As one of Empire’s golden geese, Ghoulies has had a reasonably healthy life on home video. In North America, this began with Vestron Video’s VHS release that basically acted as the film’s debut (there was also a Beta tape, but it was a Venezuelan exclusive), followed by a 2003 MGM double-feature DVD with Ghoulies II and a Blu-ray double-feature (also with the second movie) from Scream Factory. The same HD transfer used for that Blu-ray also appeared on streaming sites and MVD Rewind has now upgraded that transfer for the film’s UHD debut, including a brand new 4K restoration of the original camera negative. The 2160p, 1.85:1 transfer is also fitted with a HDR/Dolby Vision boost. I’ve included screencaps from the included Blu-ray copy, which I think offer a decent indication of improvements made over the Scream disc, minus the extra resolution and HDR, which arguably goes a little too hard, washing out some of the lighter skin tones. Still, even compressed into 1080p JPGs, the detail and color upgrades are clear, as is the lack of major print damage. Grain levels are cleaner and tighter on the UHD transfer, so ignore the slightly wormy/blotchy quality seen here.


Ghoulies is presented in its original English mono sound and uncompressed DTS-HD Master Audio. The track is clean and crisp, free of obvious damage, hiss, or distortion at high volume levels, though it’s also a sort of quiet mix and I found myself turning up the volume to higher levels than usual. Some of this ties into some rough set recording and an overall lack of ADR. Charlie’s brother Richard composed the score alongside Shirley Walker, who would become best known for her groundbreaking work on Batman: The Animated Series. I’d love to know who did what, because the major themes sound like an almost even split between their styles.

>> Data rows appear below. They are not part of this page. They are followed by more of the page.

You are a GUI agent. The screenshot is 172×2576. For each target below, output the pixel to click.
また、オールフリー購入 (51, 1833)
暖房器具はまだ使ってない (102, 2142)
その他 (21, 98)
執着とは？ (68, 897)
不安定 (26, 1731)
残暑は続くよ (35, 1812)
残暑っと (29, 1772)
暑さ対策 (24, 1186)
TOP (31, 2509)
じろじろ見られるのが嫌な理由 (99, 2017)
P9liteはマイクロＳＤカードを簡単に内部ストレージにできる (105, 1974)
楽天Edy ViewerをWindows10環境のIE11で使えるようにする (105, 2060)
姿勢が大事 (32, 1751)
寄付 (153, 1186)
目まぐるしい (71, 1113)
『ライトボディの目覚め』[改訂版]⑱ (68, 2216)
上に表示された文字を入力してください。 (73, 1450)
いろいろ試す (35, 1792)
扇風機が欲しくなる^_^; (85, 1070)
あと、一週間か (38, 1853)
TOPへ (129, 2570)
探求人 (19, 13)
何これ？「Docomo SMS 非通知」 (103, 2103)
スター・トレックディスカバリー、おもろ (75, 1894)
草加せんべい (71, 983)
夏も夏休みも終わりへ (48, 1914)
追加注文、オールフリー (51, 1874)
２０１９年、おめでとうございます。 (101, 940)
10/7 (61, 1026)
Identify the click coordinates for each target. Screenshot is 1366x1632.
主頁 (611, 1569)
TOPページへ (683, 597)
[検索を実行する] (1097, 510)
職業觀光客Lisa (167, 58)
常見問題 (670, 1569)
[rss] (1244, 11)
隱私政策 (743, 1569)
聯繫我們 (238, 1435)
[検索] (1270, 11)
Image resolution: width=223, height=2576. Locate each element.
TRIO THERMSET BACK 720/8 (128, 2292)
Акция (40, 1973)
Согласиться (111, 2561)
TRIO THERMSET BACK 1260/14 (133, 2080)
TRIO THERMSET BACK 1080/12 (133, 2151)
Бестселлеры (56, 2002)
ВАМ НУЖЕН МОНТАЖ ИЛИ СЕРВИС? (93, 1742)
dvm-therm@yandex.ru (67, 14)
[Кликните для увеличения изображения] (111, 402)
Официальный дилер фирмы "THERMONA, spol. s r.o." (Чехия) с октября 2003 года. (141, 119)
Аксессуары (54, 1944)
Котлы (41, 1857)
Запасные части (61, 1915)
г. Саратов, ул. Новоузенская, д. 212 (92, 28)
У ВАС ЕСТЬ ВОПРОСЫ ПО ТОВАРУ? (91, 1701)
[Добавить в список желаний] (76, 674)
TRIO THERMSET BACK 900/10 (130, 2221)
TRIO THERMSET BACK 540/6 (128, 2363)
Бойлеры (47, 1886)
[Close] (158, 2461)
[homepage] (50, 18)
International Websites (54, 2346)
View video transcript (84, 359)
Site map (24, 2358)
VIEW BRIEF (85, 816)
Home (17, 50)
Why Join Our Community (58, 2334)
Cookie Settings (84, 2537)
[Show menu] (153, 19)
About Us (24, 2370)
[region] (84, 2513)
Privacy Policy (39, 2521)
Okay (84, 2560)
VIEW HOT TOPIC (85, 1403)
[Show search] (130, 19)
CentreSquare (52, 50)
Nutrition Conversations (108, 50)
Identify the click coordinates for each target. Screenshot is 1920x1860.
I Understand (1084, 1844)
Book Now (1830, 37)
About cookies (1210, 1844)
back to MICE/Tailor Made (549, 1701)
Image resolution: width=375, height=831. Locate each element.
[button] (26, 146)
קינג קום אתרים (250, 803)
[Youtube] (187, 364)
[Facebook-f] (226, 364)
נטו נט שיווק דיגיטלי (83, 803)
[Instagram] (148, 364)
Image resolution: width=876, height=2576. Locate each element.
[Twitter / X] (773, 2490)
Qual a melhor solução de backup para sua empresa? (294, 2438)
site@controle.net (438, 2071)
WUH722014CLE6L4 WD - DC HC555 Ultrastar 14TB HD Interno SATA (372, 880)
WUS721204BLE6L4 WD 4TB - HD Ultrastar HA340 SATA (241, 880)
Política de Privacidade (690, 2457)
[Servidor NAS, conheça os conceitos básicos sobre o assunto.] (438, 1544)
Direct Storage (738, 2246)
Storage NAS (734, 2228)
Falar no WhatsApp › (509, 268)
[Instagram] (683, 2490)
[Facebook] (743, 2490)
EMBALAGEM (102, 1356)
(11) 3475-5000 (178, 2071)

Or at least what I know from each of them.


Disc 1 (4K UHD)

  • Commentary with Luca Bercovici – The first director’s commentary was recorded for Scream Factory’s 2015 Blu-ray and features Bercovici running down his memories of making the film at his own pace. Subject matter covers the entire production, more or less, though the discussion remains relatively screen-specific throughout.

  • Commentary with director Luca Bercovici – The second director’s commentary is moderated by Jason Andreasen of the Terror Transmission podcast and was recorded for 101 Films’ 2016 Blu-ray. It’s a bit faster paced due to Andreasen’s input as a fan and interviewer. There’s a lot of overlap between tracks, so I’d personally recommend checking out this one first.

Disc 2 (Blu-ray)

  • Both Luca Bercovici commentaries

  • Introduction by Bercovici (0:51, HD) – This is also taken from the 101 Films’ BD

  • Austrian NSM Records 2017 archive extras:

    • Editing an Empire (27:31, HD) – Editor Ted Nicolou looks back on the films that made him abandon medical training for movies, his early work on Tobe Hooper’s Texas Chainsaw Massacre (1974), Noel Marshall’s Roar (1981), and David Schmoeller’s Tourist Trap (1979), which led him to hook up with Band and edit/rescue a load of Empire films, including Ghoulies, as well as directing gigs on Dungeon Master (1983), TerrorVision (1986), Subspecies (1991), and many more, up through the Full Moon years.

    • The Mind is Terrible Thing to Waste (22:03, HD) – Actor Scott Thompson chats about his career as a character actor in B-genre movies, his Ghoulies co-stars, improvising, working with Band and Bercovici, and the process of making the movie.

    • Just ‘Cos of the Chick, Man! (33:46, HD) – One last chat with Bercovici, who talks about himself and his wider career as an actor and filmmaker, beginning as Yoko Shimada’s English dialogue coach on James Clavell’s Shōgun miniseries (1981), and carrying through big and small movies/TV shows, followed by some stories about Band and the struggle to get Ghoulies made.

  • Scream Factory 2015 archive extras:

    • From Toilets to Terror: The Making of Ghoulies (29:49, HD) – This well-rounded retrospective featurette includes interviews with Charles and Richard Band, make-up effects artist John Vulich, and actor Michael Des Barres.

  • Still gallery

  • Theatrical trailer, 4 TV spots, and Ghoulies II trailer

The images on this page are taken from the included BD – NOT the 4K UHD – and sized for the page. Larger versions can be viewed by clicking the images. Note that there will be some JPG compression.